Wednesday, August 25, 2010

Back to School

How is it possible that it's that time again?

You can feel it in the air -- the cooling crispness, the excitement in the kids' faces, the buzzy hubbub at the stores. (I thought I had it all ready -- but, alas, I still ended up with a last-minute trip to the dollar store tonight.)

This summer has in some ways been personally very difficult, but all I really remember is that it was fun. And I think this post by my friend Julie sums it up very well:

“The adventure [summer] is over.  Everything gets over, and nothing is ever enough.  Except the part you carry with you.  It’s the same as going on a vacation. Some people spend all their time on a vacation taking pictures so that when they get home they can show their friends evidence that they had a good time. They don’t pause to let the vacation enter inside of them and take that home.”
E.L. Konigsburg, From the Mixed-Up Files of Mrs. Basil E. Frankweiler
I welcomed my summer inside of me.  I made real clicks and heart clicks over and over to preserve the vibrancy and action and emotions; the people, the places, the feelings.
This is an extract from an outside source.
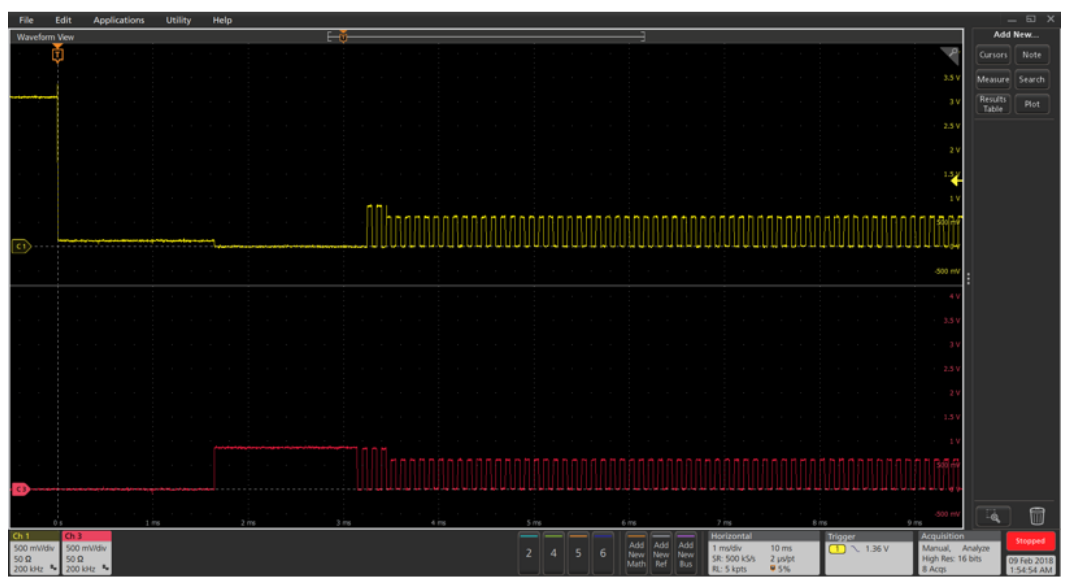Image resolution: width=1069 pixels, height=585 pixels.
Task: Open the Horizontal settings badge
Action: pos(760,553)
Most of my favorite childhood memories were just the times of pure play. I have many photos in my mind and heart of watching my children be children this summer, playing until way past sunset (oh, boy, are we having a hard time readjusting to a sleep schedule). My inability to be all over the place has in some ways been a real blessing. We did have some outings and a vacation, but mostly, we had a lazy summer here at home. Ahhhhh.
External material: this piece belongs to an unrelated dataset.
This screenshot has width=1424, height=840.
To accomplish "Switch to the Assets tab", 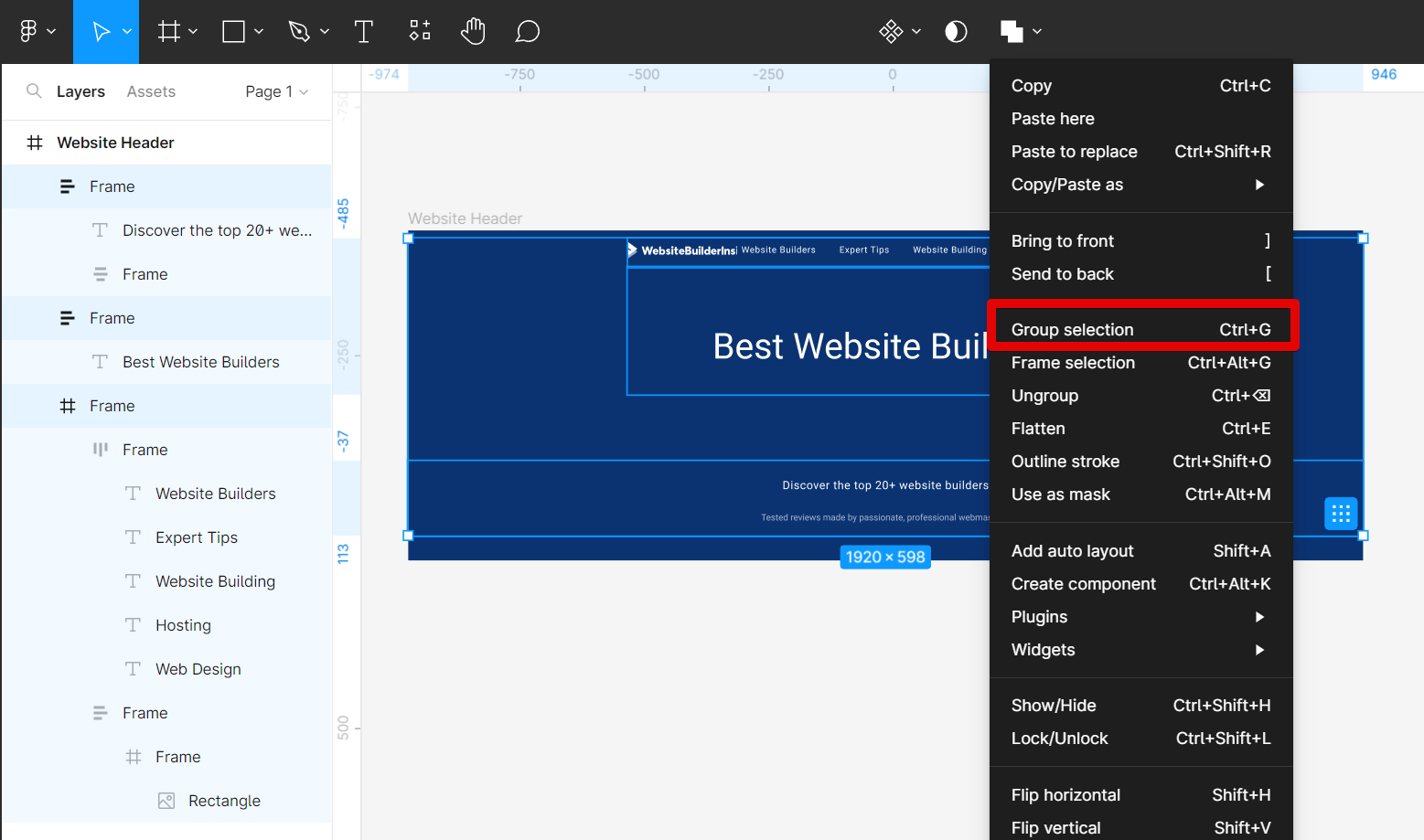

I'm more than a little sad to see summer end. But I'm excited for my children in their excitement. As we went to the back-to-school open house, it was fun to watch my children scurrying around the school visiting former teachers, walking around the grounds surrounded by their respective friends -- content (close to giddy, actually), ready to be getting back into the swing of things.

In their prayers as of late, they sometimes say, "Please bless Mom that she won't be too lonely while we're gone."
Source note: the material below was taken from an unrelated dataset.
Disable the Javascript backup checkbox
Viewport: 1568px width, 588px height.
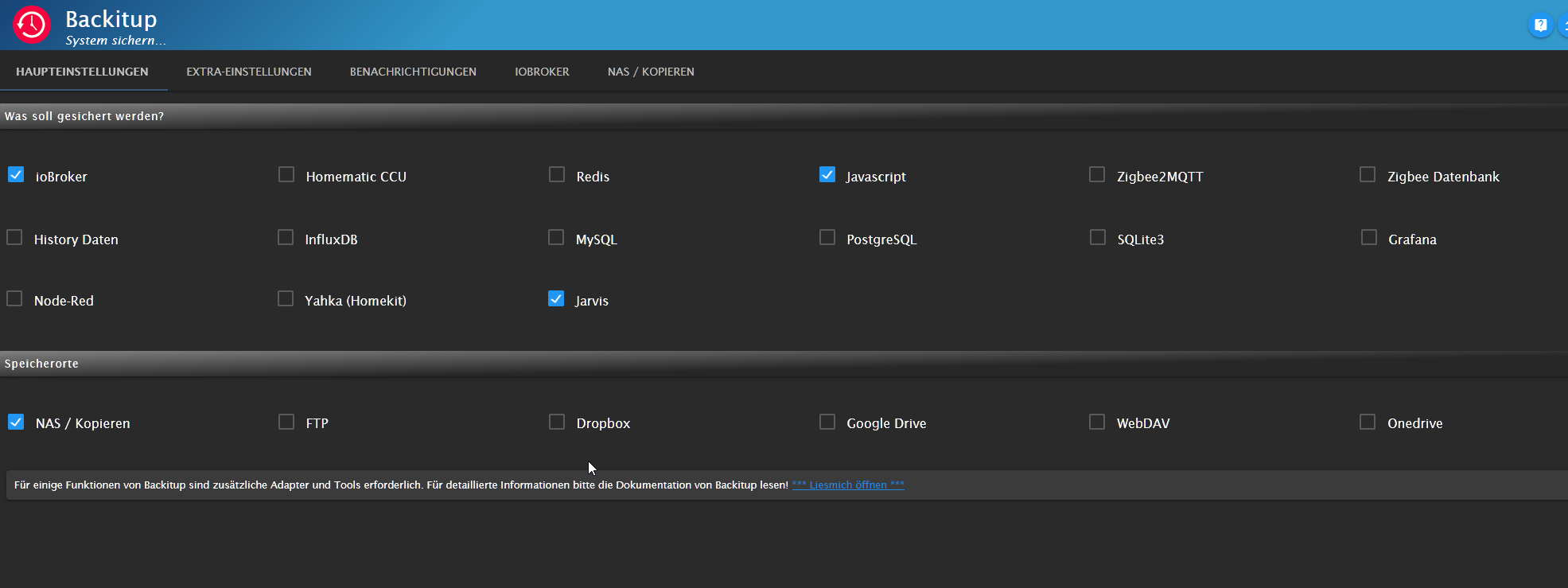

I will miss them, that's for sure. But at the same time, I LOVE watching them grow. I love who they are becoming. Mothering just keeps getting more and more fun, and more and more rewarding.

All sorts of sighs, for all sorts of reasons.

Monday, August 23, 2010

When a BYU Education Week Financial Class Becomes a Miracle

"But I don't want to end my Education Week experience with a class on finances," I argued silently.

I figured it was probably my overactive brain talking anyway, so I marched away from 446 MARB toward the Jesse Knight building without thinking much of it.

Until I had gotten settled in the next class.

I had picked a nice seat, way in the back, where I could juice up my laptop and convince myself that I could find the information from the finance class online. With no internet signal available in this particular room, that approach failed. I couldn't dismiss the nagging feeling I had that maybe I needed to go to that finance class. I was not happy.

As the nice host gave his usual schpeel about moving in toward the center so the latecomers would have a place to sit (this brother's class filled up every night -- he was good), I realized it was now or never. I walked past the instructor apologetically and marched back out into the gorgeous evening.

Right back to 446 MARB. (Ha. Joke's on me. Chalk it up to exercise for the day.)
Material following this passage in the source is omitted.